Crow, Lossness, Vintner, and top military and congressional personnel shuffled out of the office, and walked down to the situation room for the waiting game. In an hour, the Odyssey , now on the night side of the earth, had reached escape velocity.
“No surprise there,” a general said. “Christ, I could use a drink.”
The Chinese engines needed to burn for at least two hours to send the ship to Saturn. The tracking status predicted that if the Chinese cut their engines after two hours, it would take them over seven years to reach Saturn. No one in the situation room expected that to happen, and no one was disappointed.
Three and a half hours after launch, the engines were still firing. Vintner and Lossness looked at each other and then at Crow, who shrugged. Trajectory status reported a velocity of nearly twenty kilometers per second and a transit time to Saturn of under two years. This was shorter than what the ostensibly knowledgeable experts had predicted.
Santeros walked in, talking on a handset, spotted Crow, and her eyebrows went up. Crow nodded toward a monitor. The ship was too far away to be anything but a searing blue-white pinpoint of light, but there was no sign of an engine shutdown. The Odyssey continued to accelerate away from the earth.
“Where are we at?” Santeros asked when she got off the handset.
“Still moving,” Lossness said. “They’re gonna get there in a hurry.”
“How big a hurry?”
“Can’t tell yet, but they’ve already exceeded our projections.”
Santeros lingered, watching the screen, then, after two minutes, said to Crow, “Call me.”

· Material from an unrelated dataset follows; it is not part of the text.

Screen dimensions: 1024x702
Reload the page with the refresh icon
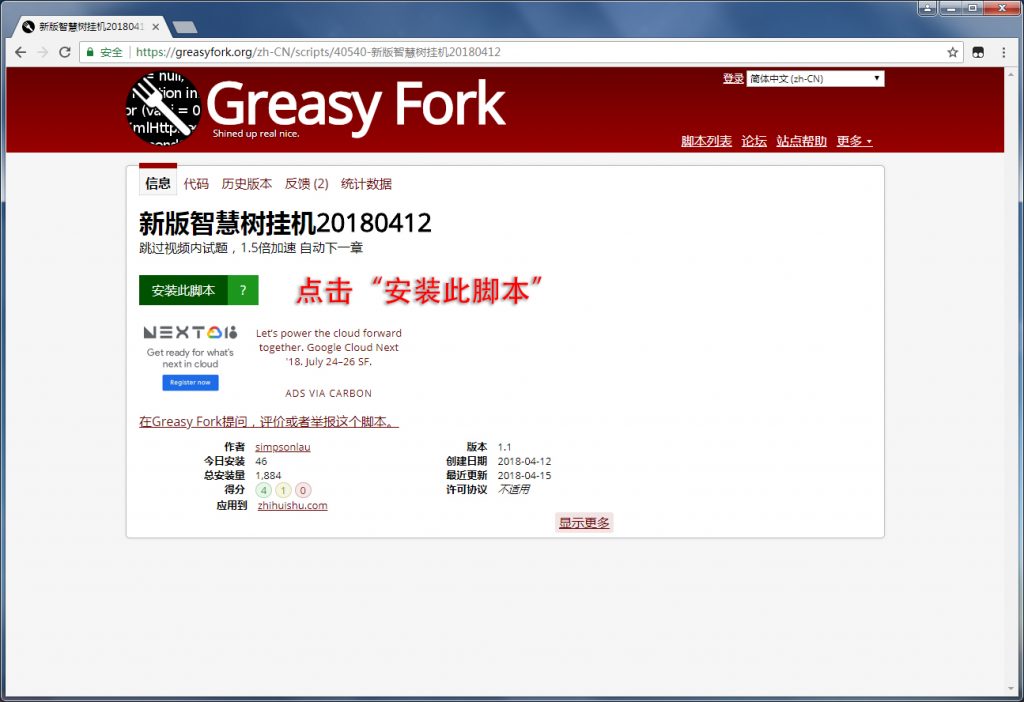pyautogui.click(x=65, y=52)
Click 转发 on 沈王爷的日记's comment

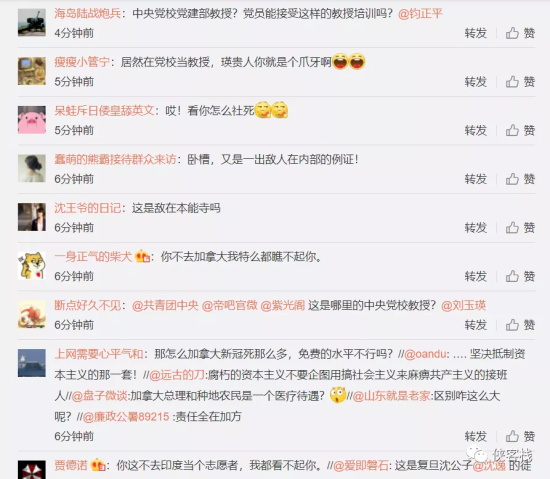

With every passing minute, the Odyssey ’s ETA to Saturn dropped. The five-hour mark passed. Suddenly, the blue-white speck disappeared; it took the cameras a second to adjust, but then, distantly and dimly, a tiny image of the ship could be made out on the monitor. The Odyssey had completed its ejection burn and was free-falling toward Saturn. Status numbers completed their final update. The Chinese nuclear thermal engines had imparted an extraordinary twenty-kilometers-per-second delta-vee to the Odyssey . The projected transit time to Saturn was a year and a half, with an ETA in late April of 2068.

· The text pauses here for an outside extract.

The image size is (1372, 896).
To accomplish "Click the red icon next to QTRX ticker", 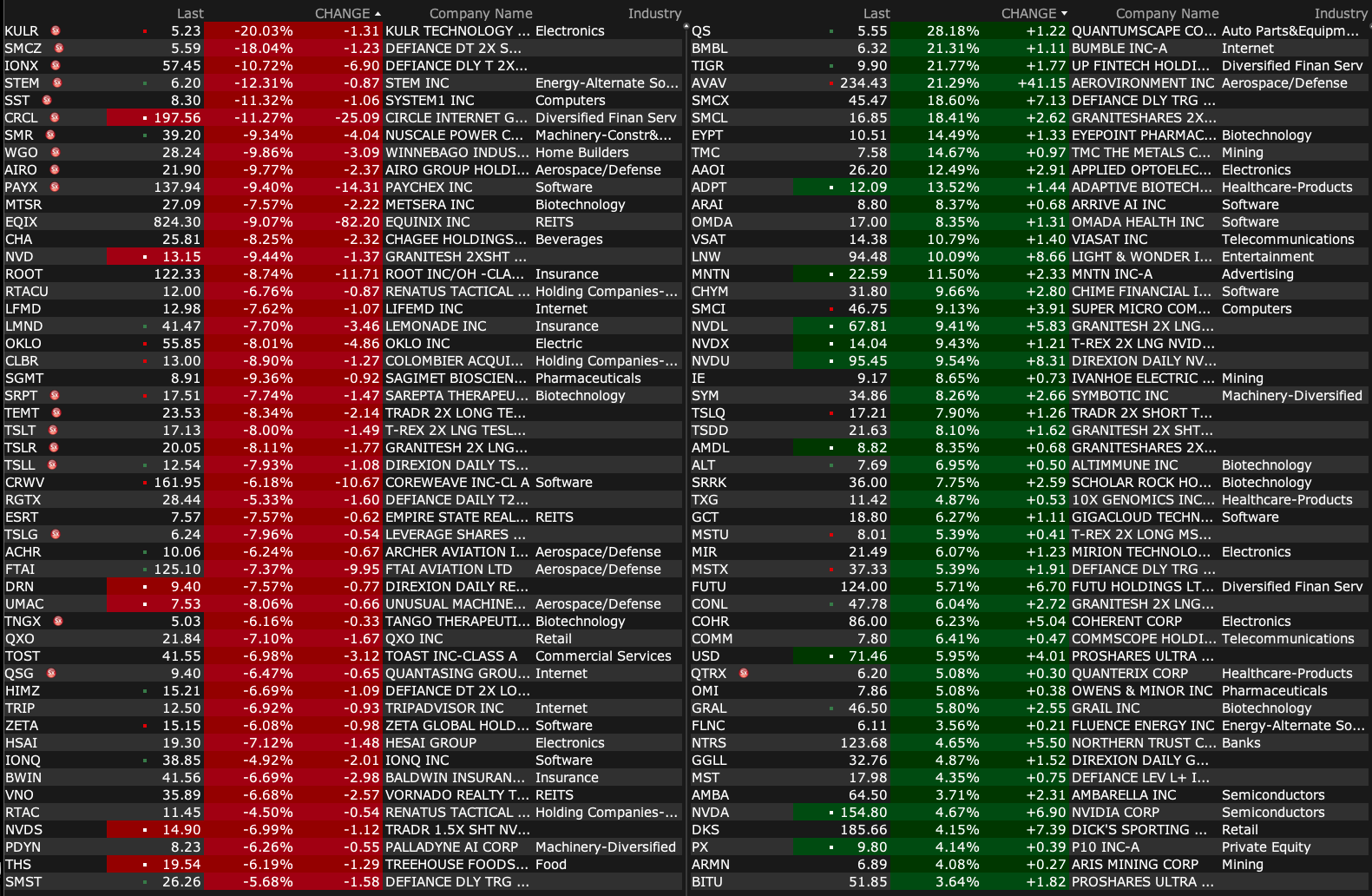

Crow pulled up the timeline for the Nixon . If they stayed on schedule, they’d be launching by the end of 2067, which would have them to Saturn just about the same time as the Chinese. Not good. He called Santeros, and five minutes later he, Vintner, and Lossness were back in the Oval Office.

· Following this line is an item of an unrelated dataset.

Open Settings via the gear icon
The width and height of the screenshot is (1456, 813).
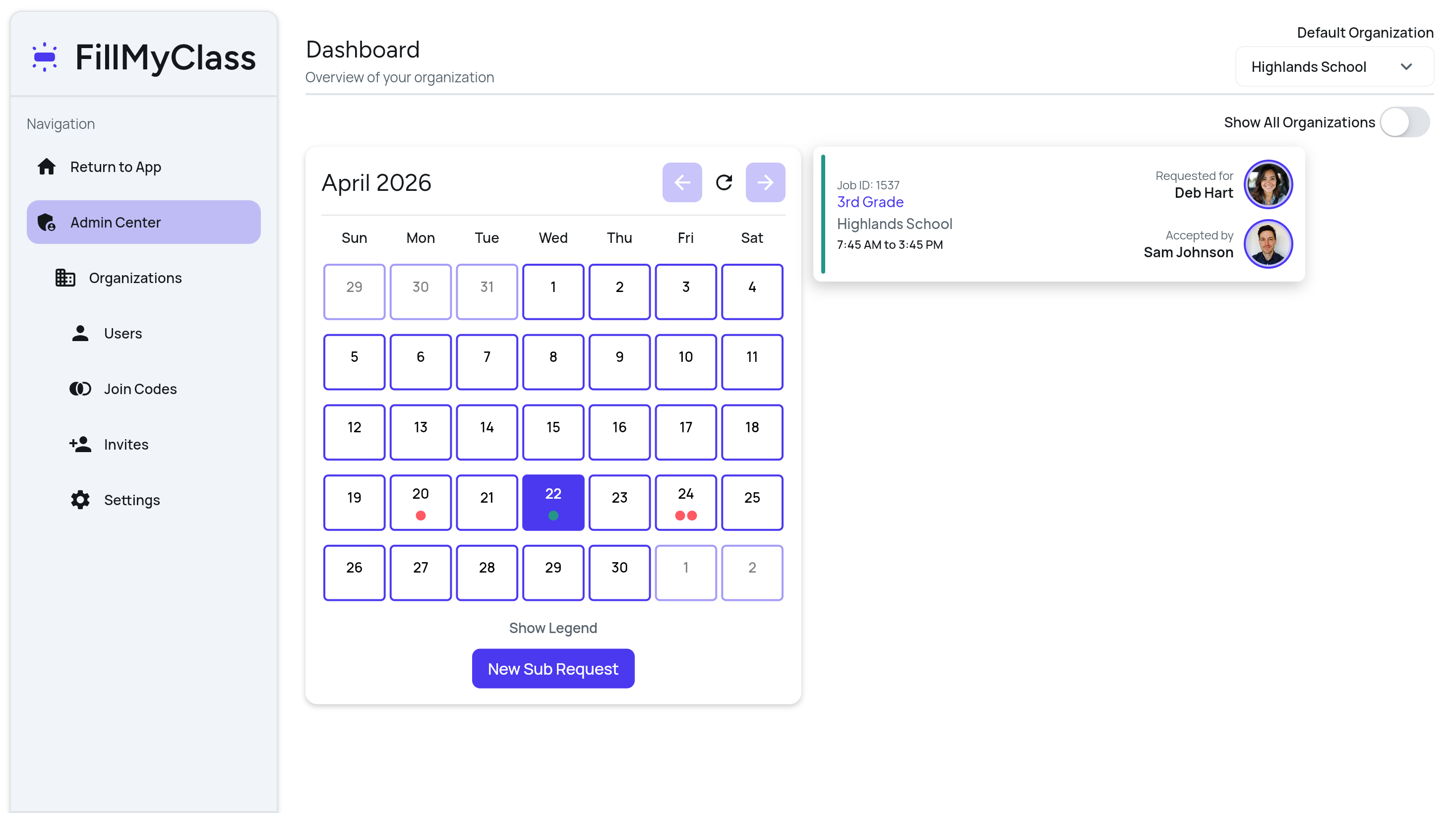[x=80, y=499]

“This isn’t acceptable,” Santeros said. “Best case, we and the Chinese are there at the same time, and that’s a powder keg waiting to blow up in our faces. Worst case, our schedule slips and they beat us to whatever’s out there. We need to get there faster. I don’t care how you make it happen, but make it happen.”
She looked up into thin air and said, “Gladys, tell the kitchen to send fresh pots of coffee to Vintner’s office, then meals for Crow, Vintner, and Lossness.” The White House computer pinged acknowledgment. “Jacob, Gene, figure this out. Call in whatever resources you need. Crow, I want you in on this so you can report back to me and in case any of their ideas have security implications we need to be on top of. By the morning briefing, I want to know how we’re going to beat the Chinese to Saturn.”
Crow had been running on catnaps for two days, trying to stay on top of last-minute intelligence about the Chinese launch. More stim pills.
Two hours later, in Vintner’s office, the three of them were well-caffeinated and fed, but they weren’t any happier. Crow massaged his forehead. “So, really, there’s no way to speed up the trip? Neither of you geniuses can come up with anything?”